The lawsuit emerged just hours after Google launched Google Wallet in New York on Thursday.
PayPal alleges that Google and Osama Bedier "have misappropriated PayPal trade secrets by disclosing them within Google and to major retailers". Mr Bedier, Google's vice president of payments, was formerly a senior Paypal executive.
Google Wallet will use Near-Field Communications chips built into Android handsets to allow users to "wave and pay" at retailers that have MasterCard's contactless point of sale equipment. Launch partners include Macy's department store and the sandwich chain Subway.
PayPal, which is the leading payment system on the web, is developing its own smartphone payment system for retailers, to compete with Google and others. Apple is also expected to enter the fray this year.
When Mr Bedier moved from PayPal to Google in January there was no hint of acrimony.
"I want to personally thank Osama for his friendship and leadership," said PayPal's chief technology officer Scott Guilfoyle as he announced the departure.
But in its lawsuit PayPal accuses Mr Bedier of transferring "up-to-date versions of document's detailing PayPal's mobile payment and point-of-sale strategies to his non-PayPal computer just days before leaving".
"By hiring Bedier, with his trade secret knowledge of PayPal's plans and understanding of Google's weaknesses as viewed by the industry leader, Google bought the most comprehensive and sophisticated critique of its own problems available," it says.

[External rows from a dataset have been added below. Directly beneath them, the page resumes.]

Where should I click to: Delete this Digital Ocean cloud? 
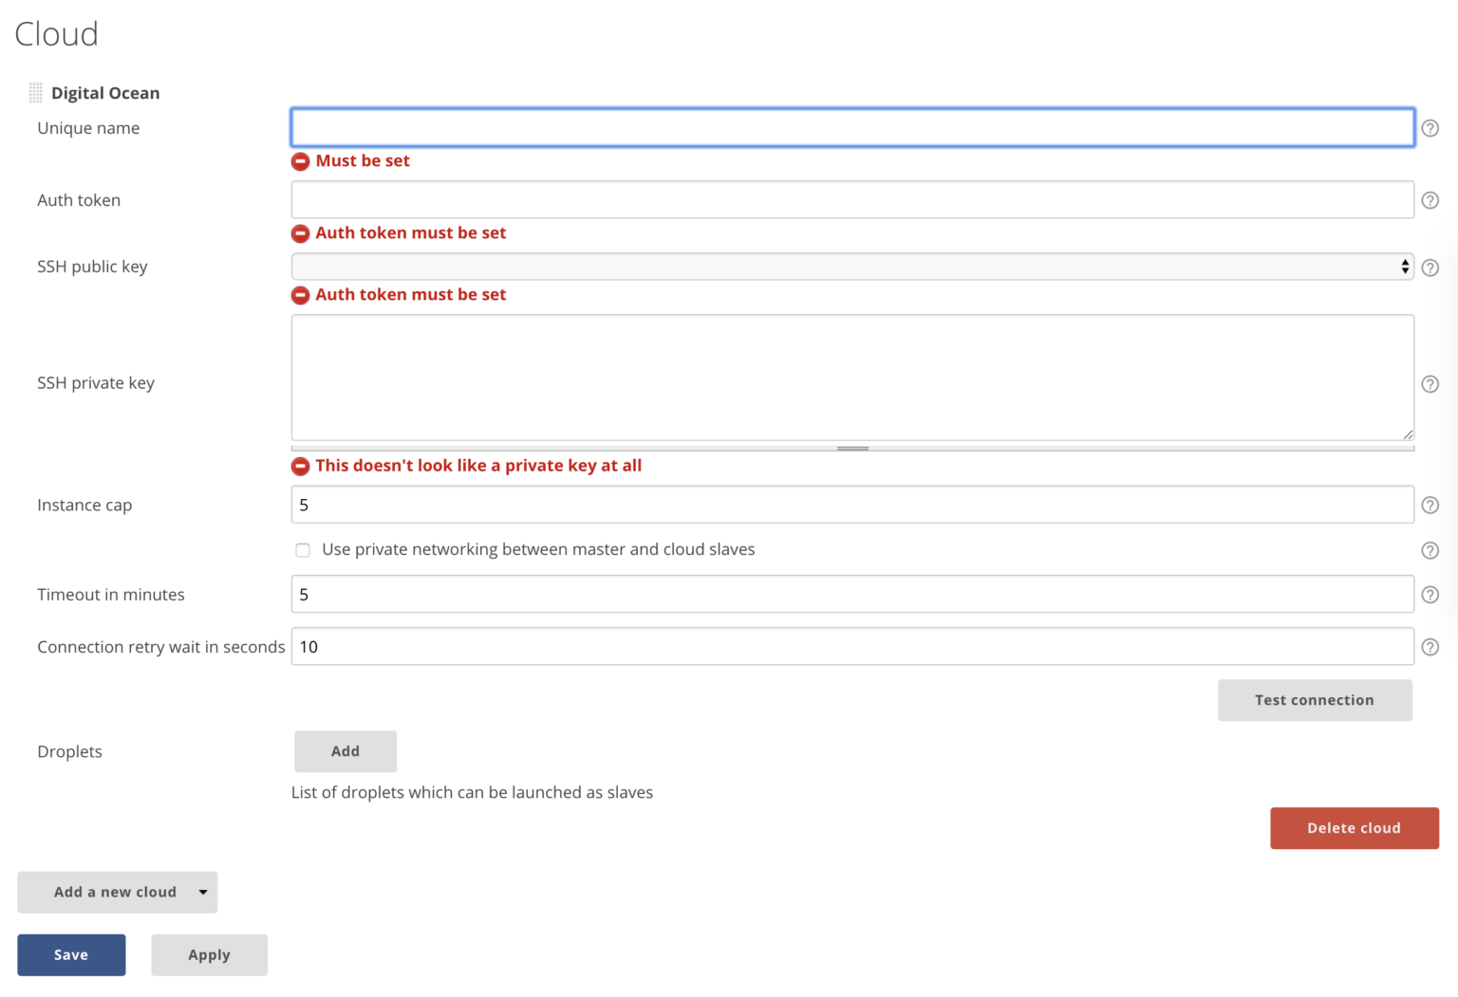[x=1355, y=828]
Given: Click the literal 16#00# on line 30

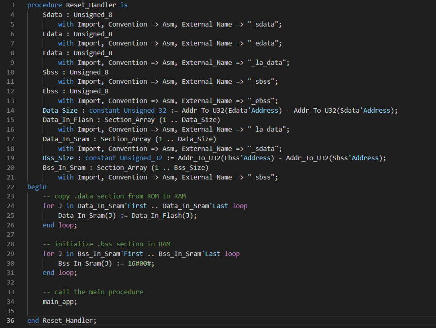Looking at the screenshot, I should click(139, 263).
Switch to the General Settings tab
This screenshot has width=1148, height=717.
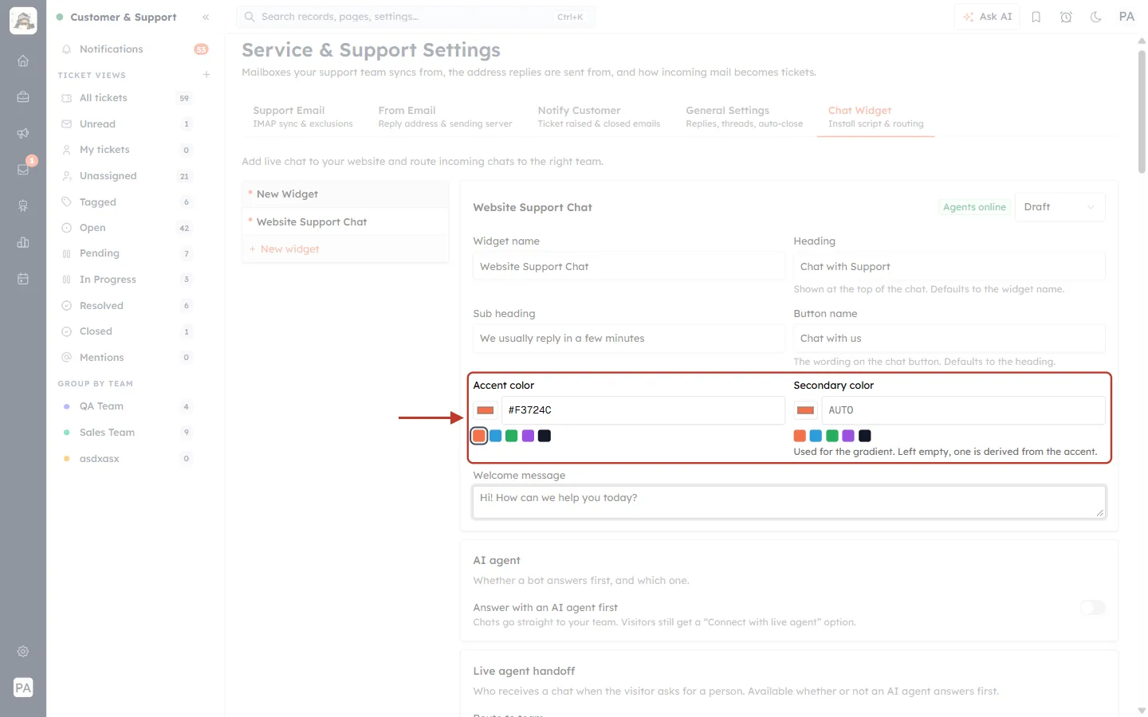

It is also alleged that Mr Bedier was in secret negotiations for the Google with Larry Page, a co-founder of the search giant, at the same time that he was working on a deal between the two firms. PayPal hoped to become a payment option for Android apps, but Google backed out once it began courting Mr Bedier, it is alleged.
Meanwhile Stephanie Tileneus, another former PayPal executive who left for Google in 2009, is accused of breaching a contract that banned her from poaching colleagues by encouraging Mr Bedier to switch sides.
PayPal is seeking damages and a "reasonable royalty for Google and Bedier's masapproriation of trade secrets".
A Google spokesman said its lawyers had not yet received the complaint so could not comment.